Выбрать главу

Как он и ожидал ее примолкший язык стал крайне активен после ужина.

Он слушал, пытался спокойно увещевать ее и указать на отсутствие у нее логики, несправедливость и безосновательность ее обвинений. Все было бесполезно. Кончила она, как всегда, плача и угрожая оставить его или покончить с собой.

На этот раз он не уступил.

— Я хочу купить этот дом и я хочу наслаждаться жизнью так, как я запланировал, — твердо заявил он. — И все тут!

Он надел куртку и двинулся к двери.

— Я вернусь позже. Может быть.

Она завизжала и запустила в него пепельницей. Он пригнулся, и пепельница отскочила от двери, отщепив кусок дерева.

К счастью, Бренда не последовала за ним и не устроила сцену в коридоре, как бывало делала в предыдущих случаях.

Уже была ночь. Луна еще не взошла, и единственный свет лился из окон мотеля, фонарей вдоль улиц и многочисленных фар автомобилей на бульваре Апач. Он вывел машину на бульвар и поехал на восток, а затем свернул на юг. Через несколько минут он был на дороге в Хохокам Хоумс. Мысль о том, что он собирался сделать, заставила его сердце забиться быстрее и сделала его кожу холодной. Это был первый раз в жизни, когда он всерьез думал совершить преступный акт.

Хохокам был в огне от освещения и шумным от музыки из громкоговорителей и голосов детей, игравших на улице, покуда их родители рассматривали дома.

Он поехал дальше, проехал через Месу, развернулся и вернулся обратно через Темпе и до Ван Бюрена и в сердце Феникса. Он срезал угол на север, потом на восток, до тех пор, пока не оказался в городке Скоттгдейл. Здесь он остановился на полтора часа в маленькой таверне. После роскоши четырех рюмок «Бэт 69» он завязал. Больше он не хотел — скорее, боялся принять больше, потому что ему не улыбалось быть пьяным, когда он начнет выполнять свой проект.

Когда он вернулся в Хохокам Хоумс, свет уже не горел, и в пустыню вернулось безмолвие. Он припарковал машину позади дома, в котором побывал в полдень. Одетым в перчатку правым кулаком он разбил окно, давшее ему доступ в комнату отдыха.
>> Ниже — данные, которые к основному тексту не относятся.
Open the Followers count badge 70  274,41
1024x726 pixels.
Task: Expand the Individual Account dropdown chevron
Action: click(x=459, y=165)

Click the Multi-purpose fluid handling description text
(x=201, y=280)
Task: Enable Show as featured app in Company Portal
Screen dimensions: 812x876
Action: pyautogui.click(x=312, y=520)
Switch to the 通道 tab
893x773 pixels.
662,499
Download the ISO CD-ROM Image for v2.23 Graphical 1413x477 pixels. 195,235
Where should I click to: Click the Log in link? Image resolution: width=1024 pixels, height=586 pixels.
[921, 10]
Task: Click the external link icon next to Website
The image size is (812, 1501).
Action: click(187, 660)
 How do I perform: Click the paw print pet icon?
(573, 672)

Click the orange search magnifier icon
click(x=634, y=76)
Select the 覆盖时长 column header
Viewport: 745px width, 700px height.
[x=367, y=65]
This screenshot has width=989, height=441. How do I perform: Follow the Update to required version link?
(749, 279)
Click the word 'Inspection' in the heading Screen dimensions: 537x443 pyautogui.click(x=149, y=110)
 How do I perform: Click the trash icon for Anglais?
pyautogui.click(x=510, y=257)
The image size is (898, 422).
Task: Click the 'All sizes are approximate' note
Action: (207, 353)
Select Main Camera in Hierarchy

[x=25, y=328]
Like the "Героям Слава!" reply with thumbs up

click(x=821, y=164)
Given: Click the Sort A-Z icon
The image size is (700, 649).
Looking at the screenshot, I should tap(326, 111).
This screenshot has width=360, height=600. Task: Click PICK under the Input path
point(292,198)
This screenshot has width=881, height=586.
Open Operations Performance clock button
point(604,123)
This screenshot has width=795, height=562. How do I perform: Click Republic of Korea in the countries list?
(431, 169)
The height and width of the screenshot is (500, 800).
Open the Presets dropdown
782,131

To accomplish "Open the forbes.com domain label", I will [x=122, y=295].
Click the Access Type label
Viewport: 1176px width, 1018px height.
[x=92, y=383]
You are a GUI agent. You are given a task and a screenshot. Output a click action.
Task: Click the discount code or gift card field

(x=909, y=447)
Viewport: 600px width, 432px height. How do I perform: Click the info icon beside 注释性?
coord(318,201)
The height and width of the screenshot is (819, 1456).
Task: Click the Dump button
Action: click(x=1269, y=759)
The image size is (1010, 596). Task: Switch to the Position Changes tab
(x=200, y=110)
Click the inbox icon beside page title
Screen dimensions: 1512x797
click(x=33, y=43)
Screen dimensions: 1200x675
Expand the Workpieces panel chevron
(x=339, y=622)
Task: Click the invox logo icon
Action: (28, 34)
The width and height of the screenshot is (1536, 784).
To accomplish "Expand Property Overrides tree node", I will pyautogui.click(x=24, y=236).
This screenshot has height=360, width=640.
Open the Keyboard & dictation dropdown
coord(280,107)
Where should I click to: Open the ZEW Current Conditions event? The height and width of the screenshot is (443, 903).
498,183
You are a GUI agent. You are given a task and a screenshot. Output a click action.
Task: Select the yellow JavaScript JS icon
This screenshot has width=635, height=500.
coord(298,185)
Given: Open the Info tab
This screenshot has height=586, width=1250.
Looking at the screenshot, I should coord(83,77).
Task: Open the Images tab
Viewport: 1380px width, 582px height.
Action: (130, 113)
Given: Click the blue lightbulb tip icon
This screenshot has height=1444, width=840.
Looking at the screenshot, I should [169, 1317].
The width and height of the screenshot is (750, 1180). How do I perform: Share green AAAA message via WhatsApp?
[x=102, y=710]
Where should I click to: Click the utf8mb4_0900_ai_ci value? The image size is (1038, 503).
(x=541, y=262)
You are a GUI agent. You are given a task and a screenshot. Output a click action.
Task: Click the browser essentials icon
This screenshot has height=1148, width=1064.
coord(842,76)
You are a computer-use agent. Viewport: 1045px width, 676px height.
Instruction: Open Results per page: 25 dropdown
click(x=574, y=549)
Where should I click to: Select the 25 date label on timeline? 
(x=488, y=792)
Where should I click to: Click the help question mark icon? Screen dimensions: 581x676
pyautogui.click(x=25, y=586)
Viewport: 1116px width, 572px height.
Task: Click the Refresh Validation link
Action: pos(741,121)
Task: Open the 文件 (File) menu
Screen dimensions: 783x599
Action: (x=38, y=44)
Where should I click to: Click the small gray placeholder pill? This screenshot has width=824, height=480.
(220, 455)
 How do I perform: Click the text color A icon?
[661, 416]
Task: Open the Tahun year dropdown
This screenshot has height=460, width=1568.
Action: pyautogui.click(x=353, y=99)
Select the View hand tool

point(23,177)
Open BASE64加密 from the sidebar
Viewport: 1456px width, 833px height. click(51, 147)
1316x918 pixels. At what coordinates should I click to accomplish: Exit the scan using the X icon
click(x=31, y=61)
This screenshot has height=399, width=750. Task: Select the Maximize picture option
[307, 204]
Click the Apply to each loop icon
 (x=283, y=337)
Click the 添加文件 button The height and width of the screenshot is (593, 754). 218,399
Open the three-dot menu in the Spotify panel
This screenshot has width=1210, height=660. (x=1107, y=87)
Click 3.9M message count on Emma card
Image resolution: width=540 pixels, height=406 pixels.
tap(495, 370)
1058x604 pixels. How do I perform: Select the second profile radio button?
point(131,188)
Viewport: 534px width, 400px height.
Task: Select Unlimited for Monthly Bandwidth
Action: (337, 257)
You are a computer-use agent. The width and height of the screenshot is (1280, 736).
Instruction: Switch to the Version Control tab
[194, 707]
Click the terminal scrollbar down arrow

К тому времени, когда он оказался внутри комнаты, он тяжело дышал и сердце его билось так, словно он пробежал несколько кварталов. Хоть и испуганный, он вынужден был улыбнуться про себя. Человек, много живший в своем воображении, он часто мнил себя взломщиком — не заурядным, конечно, а Раффизом. Теперь он знал, что его уважение к закону было слишком сильным, чтобы он стал когда-нибудь крупным преступником, или даже мелким. Совесть мучила его из-за этого маленького акта, выполнение которого он считал для себя оправданным.

Более того, мысль о возможной поимке чуть не заставила его плюнуть на рог.

Прожив тихую, достойную и респектабельную жизнь, он будет погублен, если его заметят. Стоит ли рог этого.

Он решил, что да. Отступи он сейчас, он всю свою жизнь будет гадать о том, что же он упустил. Его ждало величайшее из всех приключений, такое, какого не испытывал никакой другой человек. Если он сейчас струсит, то может с таким же успехом застрелиться, ибо он будет не в состоянии вынести потери рога или самобичеваний и обвинений в отсутствии смелости.

В комнате отдыха было так темно, что он вынужден был нащупывать путь к стенному шкафу кончиками пальцев.

Обнаружив раздвижные двери, он откатил левую, которую он отталкивал в сторону в полдень. Он медленно подталкивал ее локтем, чтобы избежать шума, и остановился послушать звуки снаружи дома.

Как только дверь была полностью открыта, он отступил на несколько шагов. Он поднес мундштук рога к губам и тихо подул. Раздавшийся из него трубный звук так сильно поразил его, что он выронил инструмент. Пошарив вслепую, он обнаружил его наконец в углу помещения.

Второй раз он подул сильно. Раздалась еще одна громкая нота, не громче чем первая. Какое-то устройство в роге, наверное серебристая паутина за мундштуком, регулировало децибельный уровень. Несколько минут он стоял в нерешительности с поднятым почти у рта рогом. Он пытался мысленно реконструировать точную последовательность семи слышанных им нот.